Hunger Action Week 2012: Hunger Challenge Blogroll Day 5 & Final Reflections
For those of us who work in the world of hunger and food security, it’s been hard to ignore the media and excitement around the release of the The Hunger Games film, based on the book by Suzanne Collins. I myself am a fan of the series and am currently on the third book and plan on seeing the movie next week. For those who don’t know, the Hunger Games is about a futuristic post-apocalyptic society where a totalitarian government called The Capitol controls the population through hunger and demands a tribute from each of its territories every year: two children to be used as gladiators in a televised fight to the death. The prize? Food. While this concept may be gruesome, the idea that remains relevant and relatable is the fear and consequences of hunger. That being said, it is nice to see that fans are responding to the need of hungry people in the real world, and supporting groups like the Harry Potter Alliance as they harness the enthusiasm around stories such as this, and use it to fuel social change. Check out their website and read about the Hunger is Not a Game campaign and how it is teaming up with Oxfam’s GROW program to support effective international food aid, and encouraging folks here at home to support hungry in their community by hosting food drives and volunteering. The Hunger Games has also teamed up with the World Food Programme and Feeding America – click here to take their Hunger Quiz to learn more about hunger at home and abroad.
And now for our own Hunger Challenge tributes!
Sue ended her week about $4 under budget but still let us know that this challenge was not easy. She said that the experience opened up a lot of interesting conversations and made her think that those relying on food stamps in reality would get creative and use food banks and other resources. However, supporting an entire family on a limited budget, she thought, would be much more difficult.
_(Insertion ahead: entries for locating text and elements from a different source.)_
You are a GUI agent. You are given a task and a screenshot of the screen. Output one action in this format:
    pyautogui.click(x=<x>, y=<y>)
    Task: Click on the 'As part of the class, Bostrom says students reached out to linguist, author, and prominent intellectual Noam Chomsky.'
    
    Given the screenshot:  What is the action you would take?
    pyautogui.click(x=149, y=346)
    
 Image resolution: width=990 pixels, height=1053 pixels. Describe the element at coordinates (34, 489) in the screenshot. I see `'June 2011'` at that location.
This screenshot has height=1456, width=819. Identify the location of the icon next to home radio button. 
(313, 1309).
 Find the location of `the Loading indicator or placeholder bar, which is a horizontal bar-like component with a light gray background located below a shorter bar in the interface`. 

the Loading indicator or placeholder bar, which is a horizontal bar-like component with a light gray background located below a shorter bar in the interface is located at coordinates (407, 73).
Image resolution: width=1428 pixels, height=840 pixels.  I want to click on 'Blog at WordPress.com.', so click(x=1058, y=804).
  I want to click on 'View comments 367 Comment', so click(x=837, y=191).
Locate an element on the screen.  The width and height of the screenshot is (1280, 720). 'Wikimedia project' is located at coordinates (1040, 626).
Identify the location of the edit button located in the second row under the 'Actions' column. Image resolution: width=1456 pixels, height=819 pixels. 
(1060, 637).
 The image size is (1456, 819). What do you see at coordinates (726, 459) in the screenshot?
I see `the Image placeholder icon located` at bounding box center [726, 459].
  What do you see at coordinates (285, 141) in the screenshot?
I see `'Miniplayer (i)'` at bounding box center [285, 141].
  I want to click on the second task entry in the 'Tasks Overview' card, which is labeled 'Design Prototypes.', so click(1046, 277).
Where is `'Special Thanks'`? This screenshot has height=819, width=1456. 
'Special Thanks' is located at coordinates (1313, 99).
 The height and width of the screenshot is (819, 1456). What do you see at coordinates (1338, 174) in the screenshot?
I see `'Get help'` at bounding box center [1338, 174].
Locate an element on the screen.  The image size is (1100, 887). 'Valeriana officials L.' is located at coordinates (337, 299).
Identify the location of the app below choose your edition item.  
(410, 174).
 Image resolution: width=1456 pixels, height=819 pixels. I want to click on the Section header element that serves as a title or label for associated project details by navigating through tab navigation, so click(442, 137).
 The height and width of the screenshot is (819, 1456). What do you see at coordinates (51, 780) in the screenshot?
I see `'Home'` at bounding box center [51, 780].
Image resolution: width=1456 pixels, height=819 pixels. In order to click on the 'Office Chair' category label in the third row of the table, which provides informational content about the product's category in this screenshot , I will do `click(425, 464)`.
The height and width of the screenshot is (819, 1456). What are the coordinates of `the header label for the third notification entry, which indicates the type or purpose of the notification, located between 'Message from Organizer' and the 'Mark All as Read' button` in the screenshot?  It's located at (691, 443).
Liz and her family have a sweet tooth that would have been hard to ignore this week in favor of more wholesome foods, so to get around the money issue she discovered a recipe for delicious, affordable saltine toffee (I’ve made it myself and I can’t deny it is delicious!). Goes to show that everyone needs a treat once in a while.
Me and Jaggergirl were on the same wavelength, as she commented about the Hunger Games as well saying, “it does make me think that it might be a good idea to solve this food insecurity problem stat.” She also brought to light a very intriguing exhibit currently at the Burke museum called Hungry Planet, which shines a light on different food cultures throughout the world. It made her reflect about her own food culture, which resulted in quite a profound statement that “while food is a basic need, it is also deeply rooted in cultures around the world, and has meaning beyond sustenance.” Click here to see what other families around the world eat in an average week.
Leah and Sean had a successful day save for a sugar craving, and Hodo also managed to not buy any extra snacks at work. However, she exhibited signs of being hangry, since, like me, she is an emotional eater instead of being able to use extra food to cope with stress, she was a little grumpy. If it makes you feel any better, Hodo, I think your soup recipe looks great! Thanks for sharing.
Full Circle Farm shared their thoughts on the Hunger Challenge, saying that a big box of Full Circle fruits and veggies is an affordable way to be healthy and get a little adventurous with your food. Also KOMO came out with their best stories yet, with one about Community Kitchens Northwest, a program of United Way partner Seattle Tilth, led by dietician Leika Suzumura, who said that their afterschool classes “address hunger among children while teaching them cooking skills and knowledge to construct healthy food and lifestyle changes.” KOMO also shared a recent price comparison study done by Seattle University students who found that “most vegetables sold at the market had lower if not comparable prices to their grocery store counterparts” – good news for our local markets, which also accept SNAP benefits, by the way.
All in all Hunger Action Week 2012 has been a great success. The Hunger Challenge bloggers embraced the task and shared their experiences not only online but also got family, friends, and colleagues to join the convsersation. They, and over 1600 other Hunger Action Week participants, did their part to learn more about hunger right here in King County and donated food, hosted dinner parties, volunteered, and advocated in an effort to build a Hunger Free King County. We are all working toward the same goal, therefore we all need to work together – and I think this week showed us that it’s possible. Thank-you so much for your participation.